What is expected:
Your answer must be a single number: how many lines in the records below contain the word "Enable".

[Saved data entries]
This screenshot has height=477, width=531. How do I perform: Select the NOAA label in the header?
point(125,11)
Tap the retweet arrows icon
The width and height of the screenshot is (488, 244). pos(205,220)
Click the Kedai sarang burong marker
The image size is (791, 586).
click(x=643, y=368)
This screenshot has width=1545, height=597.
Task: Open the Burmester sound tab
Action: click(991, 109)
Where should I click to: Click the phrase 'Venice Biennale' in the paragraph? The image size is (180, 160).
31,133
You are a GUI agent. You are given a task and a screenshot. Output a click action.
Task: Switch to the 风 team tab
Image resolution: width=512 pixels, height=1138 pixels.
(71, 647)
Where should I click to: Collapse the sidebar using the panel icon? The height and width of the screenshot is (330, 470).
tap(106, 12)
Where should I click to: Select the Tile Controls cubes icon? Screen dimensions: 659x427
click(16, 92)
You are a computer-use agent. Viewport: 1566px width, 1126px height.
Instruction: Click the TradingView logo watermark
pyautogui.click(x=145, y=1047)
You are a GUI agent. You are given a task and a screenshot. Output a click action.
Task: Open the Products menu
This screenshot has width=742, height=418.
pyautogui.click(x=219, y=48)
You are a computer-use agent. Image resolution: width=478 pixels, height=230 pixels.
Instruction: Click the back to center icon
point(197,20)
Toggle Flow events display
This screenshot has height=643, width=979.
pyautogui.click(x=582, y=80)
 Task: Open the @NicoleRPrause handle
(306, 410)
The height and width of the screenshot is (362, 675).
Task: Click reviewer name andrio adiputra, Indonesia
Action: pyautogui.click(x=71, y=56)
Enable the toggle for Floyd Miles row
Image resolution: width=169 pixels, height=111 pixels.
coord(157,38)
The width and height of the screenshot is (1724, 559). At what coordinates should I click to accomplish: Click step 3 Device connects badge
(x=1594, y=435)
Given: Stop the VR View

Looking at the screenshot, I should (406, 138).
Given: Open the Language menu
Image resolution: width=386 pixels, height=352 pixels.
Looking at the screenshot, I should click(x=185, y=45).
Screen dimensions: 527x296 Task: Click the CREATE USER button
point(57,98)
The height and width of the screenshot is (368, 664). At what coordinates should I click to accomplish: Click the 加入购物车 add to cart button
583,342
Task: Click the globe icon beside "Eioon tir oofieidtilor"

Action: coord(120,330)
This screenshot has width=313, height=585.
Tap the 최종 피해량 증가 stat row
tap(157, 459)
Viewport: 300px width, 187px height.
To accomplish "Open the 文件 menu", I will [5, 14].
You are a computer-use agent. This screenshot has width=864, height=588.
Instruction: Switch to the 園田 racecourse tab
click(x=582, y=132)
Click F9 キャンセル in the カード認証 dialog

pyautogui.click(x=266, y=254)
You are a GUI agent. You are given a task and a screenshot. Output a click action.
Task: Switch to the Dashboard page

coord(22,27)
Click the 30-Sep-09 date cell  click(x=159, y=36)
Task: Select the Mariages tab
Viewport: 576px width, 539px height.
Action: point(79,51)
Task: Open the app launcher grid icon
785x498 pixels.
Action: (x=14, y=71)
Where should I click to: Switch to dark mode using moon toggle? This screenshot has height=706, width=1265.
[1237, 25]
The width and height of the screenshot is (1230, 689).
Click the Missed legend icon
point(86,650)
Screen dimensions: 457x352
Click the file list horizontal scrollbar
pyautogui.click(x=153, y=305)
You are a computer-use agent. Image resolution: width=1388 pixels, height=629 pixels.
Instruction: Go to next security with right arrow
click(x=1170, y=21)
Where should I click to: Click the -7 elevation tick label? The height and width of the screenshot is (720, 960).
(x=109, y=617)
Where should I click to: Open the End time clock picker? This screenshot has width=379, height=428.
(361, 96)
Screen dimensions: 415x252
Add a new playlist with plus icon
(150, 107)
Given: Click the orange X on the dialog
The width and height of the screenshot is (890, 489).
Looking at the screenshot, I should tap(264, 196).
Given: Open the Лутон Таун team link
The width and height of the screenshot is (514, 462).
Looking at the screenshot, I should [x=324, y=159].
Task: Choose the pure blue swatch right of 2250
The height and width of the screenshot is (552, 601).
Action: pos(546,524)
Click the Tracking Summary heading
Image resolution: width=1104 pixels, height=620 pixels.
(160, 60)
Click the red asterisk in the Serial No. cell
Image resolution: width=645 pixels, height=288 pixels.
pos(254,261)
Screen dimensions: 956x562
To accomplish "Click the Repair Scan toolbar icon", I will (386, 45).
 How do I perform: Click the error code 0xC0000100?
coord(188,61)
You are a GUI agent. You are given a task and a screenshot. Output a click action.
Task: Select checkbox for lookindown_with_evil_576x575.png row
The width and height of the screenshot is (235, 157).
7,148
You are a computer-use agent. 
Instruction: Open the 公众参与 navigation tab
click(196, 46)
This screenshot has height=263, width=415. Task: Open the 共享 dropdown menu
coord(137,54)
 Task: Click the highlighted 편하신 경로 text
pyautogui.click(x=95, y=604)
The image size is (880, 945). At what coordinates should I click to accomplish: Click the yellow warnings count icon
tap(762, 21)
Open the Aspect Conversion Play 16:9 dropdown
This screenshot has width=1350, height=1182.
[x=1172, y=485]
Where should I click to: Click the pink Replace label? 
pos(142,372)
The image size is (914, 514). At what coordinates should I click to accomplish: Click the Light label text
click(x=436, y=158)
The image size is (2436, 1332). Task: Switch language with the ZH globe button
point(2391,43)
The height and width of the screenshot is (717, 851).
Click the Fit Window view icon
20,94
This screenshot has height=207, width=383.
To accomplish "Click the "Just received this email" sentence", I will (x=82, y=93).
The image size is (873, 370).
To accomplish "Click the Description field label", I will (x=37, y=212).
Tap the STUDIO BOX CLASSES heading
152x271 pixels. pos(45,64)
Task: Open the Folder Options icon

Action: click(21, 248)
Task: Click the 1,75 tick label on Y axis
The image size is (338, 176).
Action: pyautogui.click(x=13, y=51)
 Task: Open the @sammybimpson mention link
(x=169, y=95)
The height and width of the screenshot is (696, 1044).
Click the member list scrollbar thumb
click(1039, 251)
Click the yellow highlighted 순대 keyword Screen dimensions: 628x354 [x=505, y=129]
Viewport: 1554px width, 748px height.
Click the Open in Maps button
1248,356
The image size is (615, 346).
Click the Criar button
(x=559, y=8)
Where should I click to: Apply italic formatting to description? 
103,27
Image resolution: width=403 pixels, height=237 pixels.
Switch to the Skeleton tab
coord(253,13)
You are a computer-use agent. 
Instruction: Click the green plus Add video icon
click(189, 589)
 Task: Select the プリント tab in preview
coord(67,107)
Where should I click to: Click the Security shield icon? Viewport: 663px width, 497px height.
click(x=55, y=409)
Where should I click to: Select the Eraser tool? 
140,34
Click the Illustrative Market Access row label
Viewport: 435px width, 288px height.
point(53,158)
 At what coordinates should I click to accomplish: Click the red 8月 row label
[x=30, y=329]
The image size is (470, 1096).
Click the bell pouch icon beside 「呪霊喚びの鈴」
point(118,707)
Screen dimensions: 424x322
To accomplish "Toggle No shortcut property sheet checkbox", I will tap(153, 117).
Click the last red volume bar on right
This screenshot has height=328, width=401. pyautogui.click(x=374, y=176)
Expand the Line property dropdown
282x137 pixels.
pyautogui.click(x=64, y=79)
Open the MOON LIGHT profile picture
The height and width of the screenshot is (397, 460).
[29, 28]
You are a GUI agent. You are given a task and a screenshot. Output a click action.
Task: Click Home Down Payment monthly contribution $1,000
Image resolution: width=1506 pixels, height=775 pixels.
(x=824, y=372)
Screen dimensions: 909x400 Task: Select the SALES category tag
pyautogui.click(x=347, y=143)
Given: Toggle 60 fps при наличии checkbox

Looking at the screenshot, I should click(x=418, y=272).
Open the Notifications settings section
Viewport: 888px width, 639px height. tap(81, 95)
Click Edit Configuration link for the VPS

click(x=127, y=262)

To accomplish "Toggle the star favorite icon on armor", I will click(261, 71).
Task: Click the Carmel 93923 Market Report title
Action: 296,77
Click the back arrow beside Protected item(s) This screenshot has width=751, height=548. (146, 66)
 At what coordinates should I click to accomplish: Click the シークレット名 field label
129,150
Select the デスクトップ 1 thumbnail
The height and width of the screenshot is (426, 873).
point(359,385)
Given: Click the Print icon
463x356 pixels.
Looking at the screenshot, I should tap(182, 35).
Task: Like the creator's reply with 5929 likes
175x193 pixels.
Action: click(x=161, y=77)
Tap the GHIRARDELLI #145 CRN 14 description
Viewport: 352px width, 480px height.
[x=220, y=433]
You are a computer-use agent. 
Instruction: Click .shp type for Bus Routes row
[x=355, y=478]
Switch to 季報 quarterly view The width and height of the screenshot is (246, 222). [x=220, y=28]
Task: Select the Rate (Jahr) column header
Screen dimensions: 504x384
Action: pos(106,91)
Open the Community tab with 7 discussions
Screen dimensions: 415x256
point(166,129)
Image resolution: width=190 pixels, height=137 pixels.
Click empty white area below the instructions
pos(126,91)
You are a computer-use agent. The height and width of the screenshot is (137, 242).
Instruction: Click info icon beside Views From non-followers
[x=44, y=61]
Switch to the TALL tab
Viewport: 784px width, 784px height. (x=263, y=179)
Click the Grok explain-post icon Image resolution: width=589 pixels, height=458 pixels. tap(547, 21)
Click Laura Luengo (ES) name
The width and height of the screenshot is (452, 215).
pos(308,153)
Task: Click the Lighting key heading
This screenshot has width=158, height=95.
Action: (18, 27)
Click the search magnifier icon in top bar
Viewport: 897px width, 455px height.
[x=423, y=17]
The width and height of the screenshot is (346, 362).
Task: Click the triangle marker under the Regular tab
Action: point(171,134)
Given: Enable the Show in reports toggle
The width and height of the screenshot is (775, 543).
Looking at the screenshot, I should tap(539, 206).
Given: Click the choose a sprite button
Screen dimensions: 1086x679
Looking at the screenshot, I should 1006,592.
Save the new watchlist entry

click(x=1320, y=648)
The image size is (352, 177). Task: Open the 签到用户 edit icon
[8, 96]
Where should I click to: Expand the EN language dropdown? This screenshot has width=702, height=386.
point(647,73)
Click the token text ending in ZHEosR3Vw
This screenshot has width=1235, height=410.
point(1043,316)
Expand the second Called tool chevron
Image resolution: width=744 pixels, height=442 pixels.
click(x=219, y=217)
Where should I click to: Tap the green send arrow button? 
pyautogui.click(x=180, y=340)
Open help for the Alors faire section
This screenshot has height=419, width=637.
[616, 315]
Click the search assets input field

Result of the exercise:
2